Not all products manufactured by businesses are suitable for all consumers. It is always easier and more cost-effective to concentrate on a limited group of consumers launching a new product. The qualities of the product and its application define a certain segment of consumers who will be interested in purchasing these particular goods. In business, they are called a target market. Some target markets are wider, the others remain quite narrow, but it is impossible for businesses to target at all people in their home country or abroad. Companies invest time and money in defining and monitoring their target market that depends on geography, demographics, and a buying power of individuals.
Geographic segmentation of the market helps to define places where people may be interested in certain products. Some businesses target at local areas while the others choose to export their products abroad. The precise geographic segmentation determines the demand: even products of the highest quality may have no interest of the consumers if they are inapplicable in their area.

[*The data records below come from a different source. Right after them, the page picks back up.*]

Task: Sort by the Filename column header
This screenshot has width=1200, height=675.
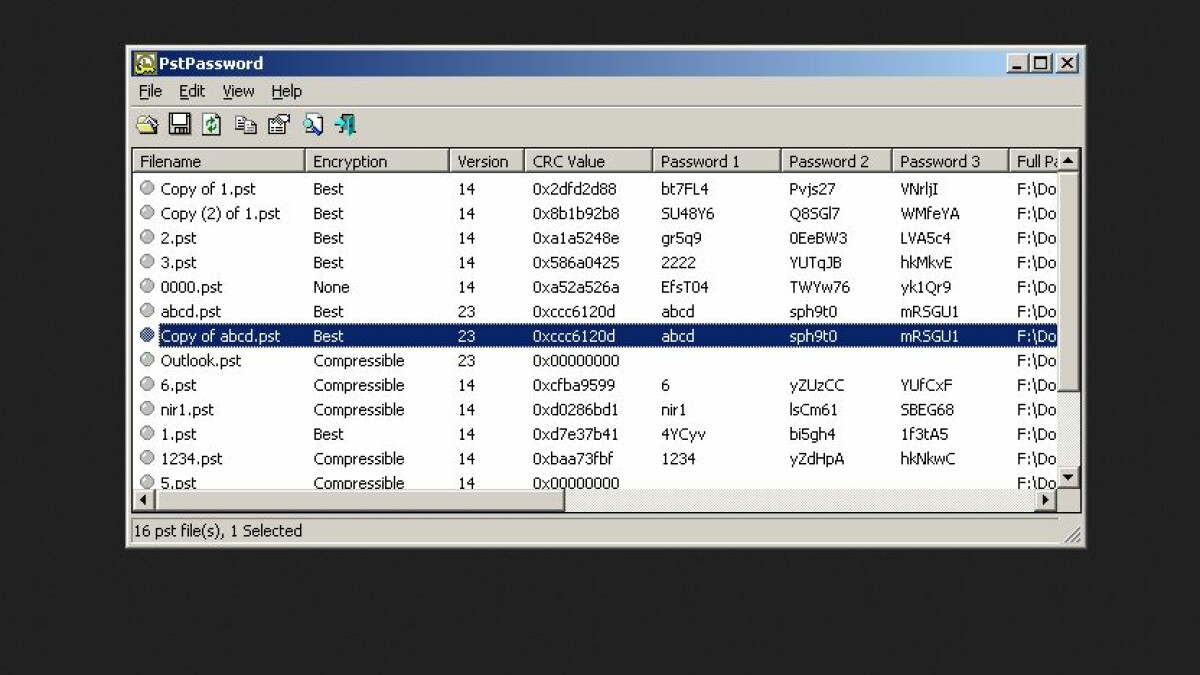Action: (218, 161)
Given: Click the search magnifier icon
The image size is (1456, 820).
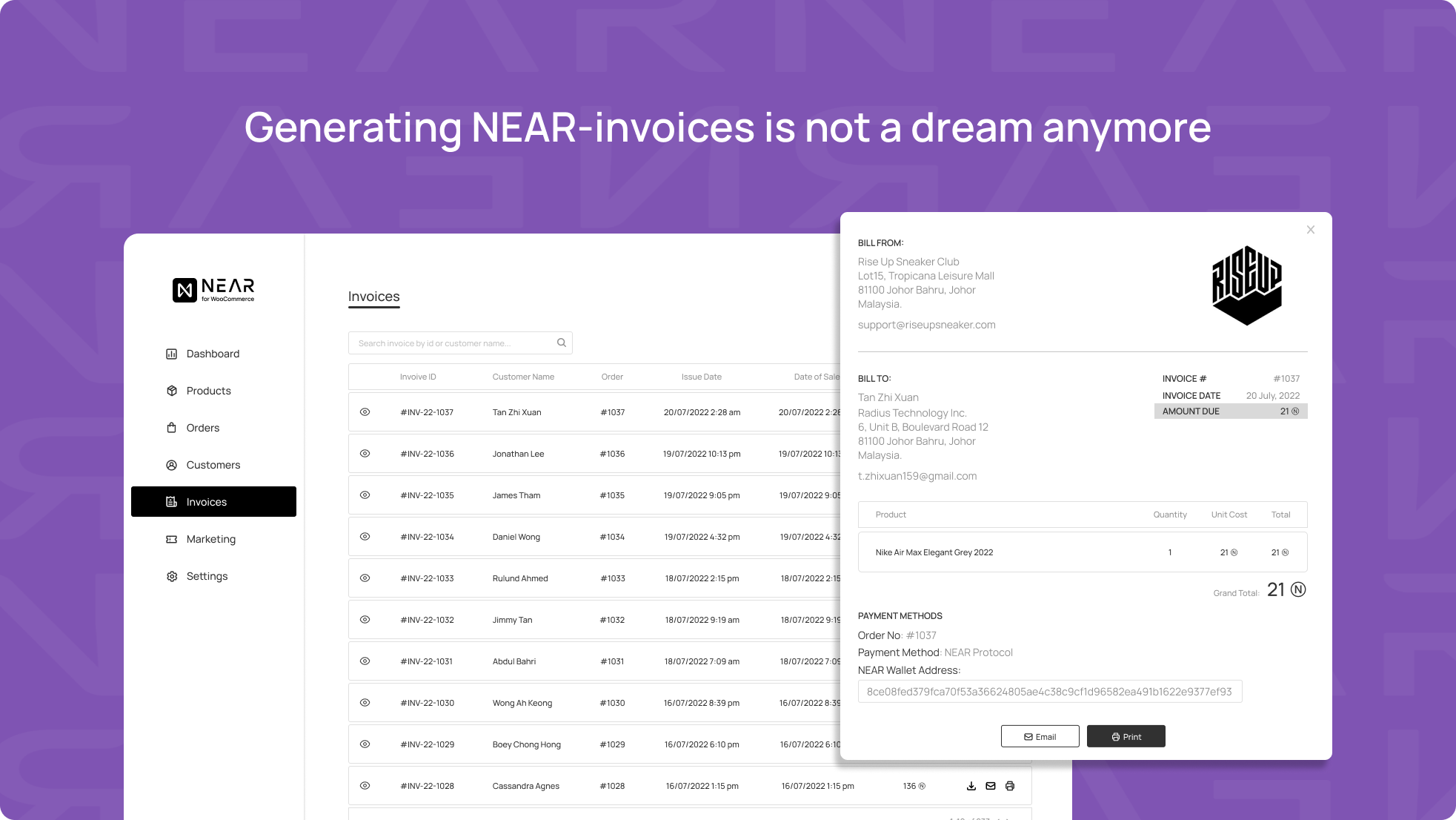Looking at the screenshot, I should (562, 343).
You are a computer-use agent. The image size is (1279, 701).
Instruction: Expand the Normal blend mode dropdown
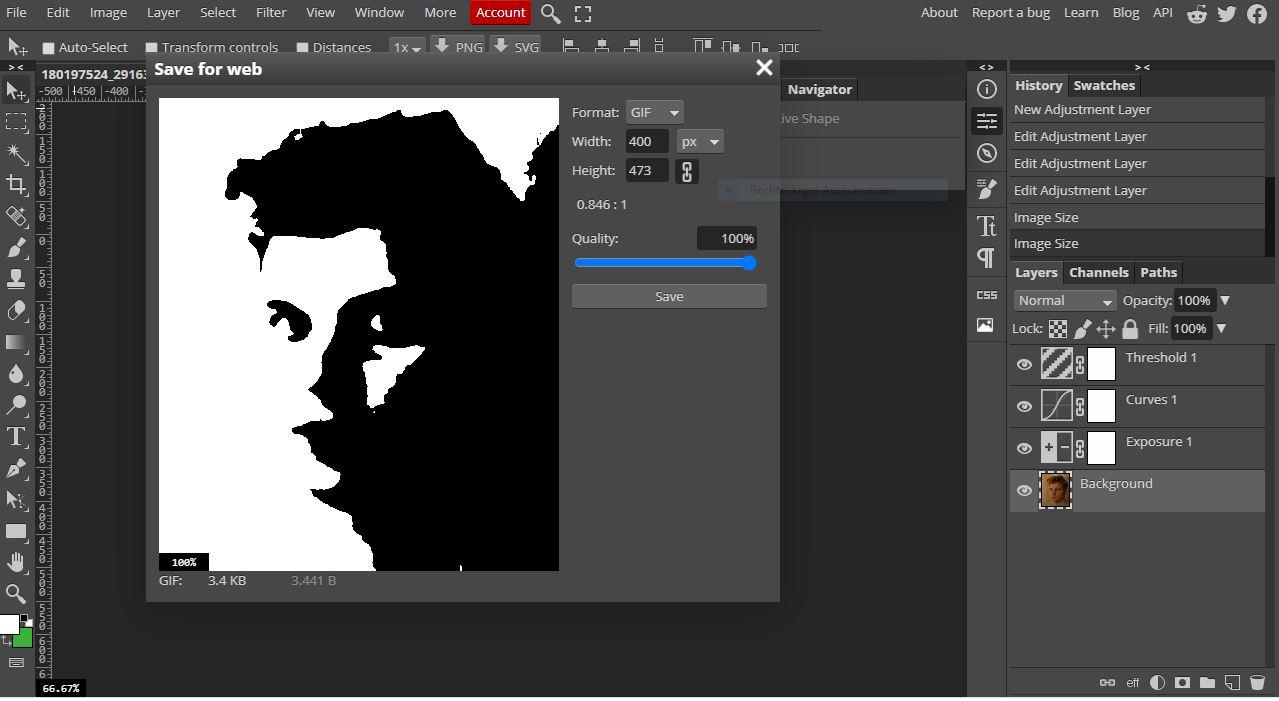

Demographic segmentation encompasses a wider range of criteria. Here belong gender, age, education, occupation, religion of population etc.. Manufacturers of alcohol, for example, target at the consumers of the particular age as younger and older adults prefer different types of alcoholic drinks.
Another type of market segmentation is psychographic division. Consumers are differentiated according to their socio-economic class. From upper middle class to working class, people have a different buying power, and awareness of the social status inherent to every target market is crucial for businesses.